OPINION
Appellants appeal a negative judgment in the trial court on their challenge to an ordinance rezoning a parcel of real property in Boone County, raising several issues for review. We address only one, which we find dispositive: whether Garland Ferrell, a member of the Boone County Board of Commissioners, should have disqualified himself from voting on the ordinance because of a conflict of interest arising from his spouse’s ownership interest in nearby property.
We affirm.
FACTS AND PROCEDURAL HISTORY
On December 12, 1997, Valenti-Held Real Estate Group, LLP, and Brenwick Development Company, Inc. (collectively “Brenwick”) filed an application for rezoning for parcels of real estate comprising about 800 acres in Boone County (Bren-wick property), which it later amended. The amended application requested a zoning change to allow the construction of a mixed use development on the Brenwick property. To support its development, Brenwick agreed to bear the cost of having water and sewer lines installed to provide utility service to the property. To reach the Brenwick property, the utility lines would run through land not currently receiving water and sewer utility service.
After a public hearing on April 8, 1998, the Boone County Area Plan Commission sent the proposal to the Boone County Board of Commissioners (Board) with no recommendation.
On June 8, 1998, Commissioner Garland Ferrell filed a conflict of interest disclosure statement with the Boone County Auditor’s Office, the State Board of Accounts, and the State Ethics Committee. This disclosure statement revealed that Ferrell’s wife owned a one-fifth interest in land (the Cooney farm) near the Brenwick property and included a legal description of the Cooney farm.
On June 10, 1998, the Board held a public hearing to consider the proposal. At the beginning of the hearing, Ferrell made a public statement disclosing his wife’s interest in nearby property. The Board heard testimony from those in favor and those opposed to the rezoning. An audience member asked Ferrell if he intended to vote, and he replied that he did. After some discussion, the Board approved the rezoning ordinance by a vote of two in favor to one opposed. Ferrell voted in favor of the ordinance.
Appellants filed suit challenging the adoption of the ordinance. The trial court issued extensive findings of fact and conclusions thereon, ruling that the ordinance was validly adopted. In addition, the trial court determined that Appellants lacked
DISCUSSION AND DECISION
Appellants contend that Ferrell had a conflict of interest that required him to disqualify himself from considering and voting on the ordinance. The General Assembly has enacted a specific provision about conflicts of interest specific to zoning issues. The statute provides:
“A member of a ... legislative body may not participate as a member of the ... legislative body in a hearing or decision of that ... body concerning a zoning matter in which the member has a direct or indirect financial interest.”
IC 36-7-d-223(b).
The parties agree that the interpretation of this statute is the crucial question. A question of statutory interpretation is a matter of law to be determined by this court.
Miller v. Walker,
The court’s goal in statutory construction is to determine and give effect to statutory intent.
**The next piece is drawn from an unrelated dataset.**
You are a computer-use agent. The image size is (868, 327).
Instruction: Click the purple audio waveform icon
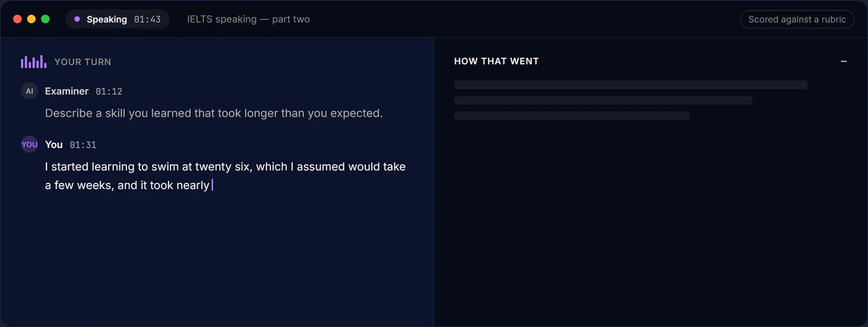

Rush v. Elkhart County Plan Comm’n,
Appellants argue that the crucial question is the interpretation of the statutory terms “direct” and “indirect.” We disagree. Instead, we focus on the term “zoning matter.” The trial court determined that the zoning matter before the Board was Brenwick’s petition to rezone its 800 acre property. We agree. Here, Ferrell is not statutorily disqualified because he had no interest — direct or indirect — in the zoning matter. The zoning matter was the rezoning of the Brenwick property, in which Ferrell owns no interest. The term “zoning matter” in the statute does not include property in the vicinity of property being rezoned; Had the General Assembly intended to disqualify legislators who own land near subject properties, it could have stated so. As it did not, there is no basis for interpreting the plain words of the statute to include such situations.
Appellants argue that the term “conflict of interest” should be construed more broadly. They contend that any interest that would undermine public confidence in the zoning process should be considered a disqualifying conflict of interest. In support of this claim, they cite
Fail v. LaPorte County Bd. of Zoning Appeals,
The court agreed with the landowners that they need not show that the prohibited interest actually affected the member’s vote, and stated that a court may find a conflict of interest upon consideration of whether the situation is one reasonably calculated to weaken public confidence and undermine the public’s sense of security for the protection of individual rights in the exercise of zoning authority.
Id.
at 196,
Although
Fail
involved the same statute at issue here, the case arose from an administrative, or quasi-judicial, determination. Due process requires a neutral, unbiased decision maker in such situations.
Rynerson v. City of Franklin,
A conflict of interest ease with a more similar procedural posture is
Stokes v. City of Mishawaka,
Likewise, here, the Boone County Commissioners were acting in their legislative capacity in enacting the rezoning ordinance. As such, the “appearance of impropriety” standard is inappropriate here. The General Assembly has not adopted such a standard, and we will not read one into this statute. Rather, we give plain meaning to the words of the statute and conclude that Ferrell had no disqualifying conflict of interest in this case.
Affirmed.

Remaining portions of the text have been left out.